Climate change is upon us, and how we adapt to it is crucial as we enter an uncertain future. The impacts of climate change are already being felt, and improper adaptation only exacerbates the problem. This phenomenon, known as climate change maladaptation, has been displayed through years of “band-aid” policies; how do we avoid making these same mistakes and find a workable solution before it’s too late?
- Jim Blackburn, Professor in the Practice in Environmental Law, Rice University
Jim Blackburn has been a practicing environmental lawyer and planner since 1973. He is a Professor in the Practice in Environmental Law in the Civil and Environmental Engineering Department at Rice University, where he teaches courses in sustainable design and advanced sustainable design and is the Director of the Undergraduate Minor in Energy and Water Sustainability. Blackburn is the Co-Director of the Severe Storm Prediction, Education and Evacuation from Disasters (SSPEED) Center at Rice. He is also a Rice Faculty Scholar at the Baker Institute and is the owner of a planning firm called Sustainable Planning and Design. Blackburn authored The Book of Texas Bays, published in 2004 by Texas A&M Press, and he has written a new book, A Texan Plan for the Texas Coast, published by Texas A&M Press in September 2017. In 2009 he published a book of poems and paintings with his co-author, artist Isabelle Chapman, titled Birds: A Book of Verse and Vision. He has also authored numerous legal papers and has received several local, state and national awards for environmental advocacy.

·····

▶ _EXERCISE REQUIREMENTS_:
[a] Answer these questions using the climate change maladaptation passage:
(i) What name does the passage give to improper adaptation to climate change?
(ii) Since what year has Jim Blackburn practiced as an environmental lawyer and planner?
(iii) Who co-authored Birds: A Book of Verse and Vision?
[b] Name every book title that the climate change maladaptation passage credits to Jim Blackburn.
[c] Pick up the climate change maladaptation passage at its final sentence and continue it.

Dataset items
·····

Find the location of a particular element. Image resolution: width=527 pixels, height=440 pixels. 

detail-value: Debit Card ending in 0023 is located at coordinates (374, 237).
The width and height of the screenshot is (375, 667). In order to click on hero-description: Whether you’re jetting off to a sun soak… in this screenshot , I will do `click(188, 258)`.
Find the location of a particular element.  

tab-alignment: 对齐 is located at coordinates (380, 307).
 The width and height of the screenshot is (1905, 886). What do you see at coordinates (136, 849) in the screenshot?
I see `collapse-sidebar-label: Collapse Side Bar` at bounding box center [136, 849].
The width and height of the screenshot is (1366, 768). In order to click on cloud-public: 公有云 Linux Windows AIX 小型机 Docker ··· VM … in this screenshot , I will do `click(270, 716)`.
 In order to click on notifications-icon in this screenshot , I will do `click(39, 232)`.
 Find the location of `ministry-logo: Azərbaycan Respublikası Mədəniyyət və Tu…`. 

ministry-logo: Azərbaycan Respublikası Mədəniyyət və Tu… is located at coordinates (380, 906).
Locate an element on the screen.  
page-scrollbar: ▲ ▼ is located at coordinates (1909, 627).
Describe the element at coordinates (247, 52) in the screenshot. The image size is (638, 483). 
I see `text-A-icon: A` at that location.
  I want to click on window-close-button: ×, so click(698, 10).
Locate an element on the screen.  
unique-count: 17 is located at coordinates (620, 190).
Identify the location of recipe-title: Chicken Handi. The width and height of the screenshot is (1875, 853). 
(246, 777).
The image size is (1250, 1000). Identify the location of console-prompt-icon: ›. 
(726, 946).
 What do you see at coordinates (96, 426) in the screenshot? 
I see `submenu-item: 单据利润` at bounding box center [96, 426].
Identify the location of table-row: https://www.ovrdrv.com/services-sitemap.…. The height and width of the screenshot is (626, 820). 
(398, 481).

·····

▶ _RESULTS IN ORDER_:
[a]
(i) Climate change maladaptation
(ii) 1973
(iii) Isabelle Chapman, an artist

[b]
The Book of Texas Bays
A Texan Plan for the Texas Coast
Birds: A Book of Verse and Vision

[c]
- Barrett Ristroph, Ristroph Law, Planning, and Research
Barrett works as a lawyer and planner with Alaska Native Villages and other entities to support climate change adaptation (including relocation), increased jurisdiction, natural resource protection, and the appropriate use of indigenous knowledge. She also serves as counsel to Gazewood and Weiner, P.C. She is pursuing a Ph.D. at the University of Hawaii-Manoa on how Alaska Native Villages are adapting to climate change and how laws and planning help or hinder. Originally from Cajun Country, Louisiana, USA, she has gained perspective from living and working in the Northern Mariana Islands, the Philippines, Hawaii, Arctic Alaska and Russia. She now lives in Fairbanks, Alaska with her husband, Chief Pj Simon, and their son Magnus. Through her work, she hopes to build bridges between communities in South Louisiana, Alaska, and the Pacific Islands that are struggling with climate change and the need for sustainable development.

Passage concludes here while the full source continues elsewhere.